On Duskara, people die. Sometimes it's meaningful. Sometimes it's not. Either way, it's part of the story.

When Death Occurs

A character dies when the fiction calls for it. There are no special conditions, no dramatic requirements, no exceptions for plot armor. If a failed roll in a dangerous situation means the character doesn't survive, then they don't survive.

This can happen:

  • Mid-mission, in the middle of nothing important
  • Quietly, without fanfare
  • Anticlimactically, without a final speech
  • From simple mistakes or bad luck
  • In ways that feel wrong or unfair

All of these are valid. The fiction doesn't care about narrative timing.

The Character Is Gone

When a character dies, they're gone. There's no resurrection, no last-minute save, no retcon because the timing felt off.

Acknowledge it simply: "Your character dies here."

Then the facilitator and table move forward.

Their Impact Remains

Even though the character is gone, what they did matters:

  • Relationships persist — Other characters remember them, grieve them, or carry obligations they left behind
  • Consequences continue — Projects the character started affect the world.
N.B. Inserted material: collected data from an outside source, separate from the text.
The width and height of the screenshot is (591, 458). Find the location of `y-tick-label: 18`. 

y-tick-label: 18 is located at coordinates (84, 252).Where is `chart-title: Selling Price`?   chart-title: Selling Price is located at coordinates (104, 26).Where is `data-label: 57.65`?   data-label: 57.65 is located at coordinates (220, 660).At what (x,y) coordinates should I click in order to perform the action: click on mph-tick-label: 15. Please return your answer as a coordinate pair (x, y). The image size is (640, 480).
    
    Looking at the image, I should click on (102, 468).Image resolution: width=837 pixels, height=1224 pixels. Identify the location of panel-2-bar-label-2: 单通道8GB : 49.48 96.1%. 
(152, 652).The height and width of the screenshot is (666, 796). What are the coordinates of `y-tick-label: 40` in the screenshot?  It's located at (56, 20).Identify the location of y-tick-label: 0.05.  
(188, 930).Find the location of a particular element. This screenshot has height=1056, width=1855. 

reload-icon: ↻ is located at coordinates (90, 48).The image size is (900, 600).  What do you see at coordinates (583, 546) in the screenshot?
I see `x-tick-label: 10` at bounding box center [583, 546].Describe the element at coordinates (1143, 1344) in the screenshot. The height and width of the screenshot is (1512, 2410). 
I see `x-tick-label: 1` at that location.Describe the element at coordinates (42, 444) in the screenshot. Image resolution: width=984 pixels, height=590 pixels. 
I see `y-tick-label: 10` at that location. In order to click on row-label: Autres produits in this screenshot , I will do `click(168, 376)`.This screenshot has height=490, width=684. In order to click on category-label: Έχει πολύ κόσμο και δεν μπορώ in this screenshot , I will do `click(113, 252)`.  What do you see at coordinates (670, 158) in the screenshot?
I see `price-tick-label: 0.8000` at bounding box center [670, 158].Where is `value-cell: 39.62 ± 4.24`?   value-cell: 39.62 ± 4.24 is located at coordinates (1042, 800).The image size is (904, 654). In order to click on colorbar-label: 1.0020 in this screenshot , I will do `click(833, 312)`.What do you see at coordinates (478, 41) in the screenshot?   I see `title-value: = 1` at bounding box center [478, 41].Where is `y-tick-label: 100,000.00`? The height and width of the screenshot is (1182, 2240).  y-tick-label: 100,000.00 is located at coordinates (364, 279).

Promises made shape what comes next
  • Legacy — The settlement remembers them. They changed people. They left marks on Duskara
  • Unfinished business — Other characters might pursue the dead character's Goals, or struggle with their unresolved Nemeses

The character may be absent, but their presence in the story doesn't disappear.

Next Scene: A New Character

Usually immediately, sometimes after a brief moment, a new character joins the story. They might be:

  • Someone the group knew and who was already present
  • A new arrival to the settlement
  • Someone stepping into a role the dead character left empty
  • A completely different person with different Goals and connections

There's no mechanical cost or delay. The world keeps moving. People die on Duskara, and life continues.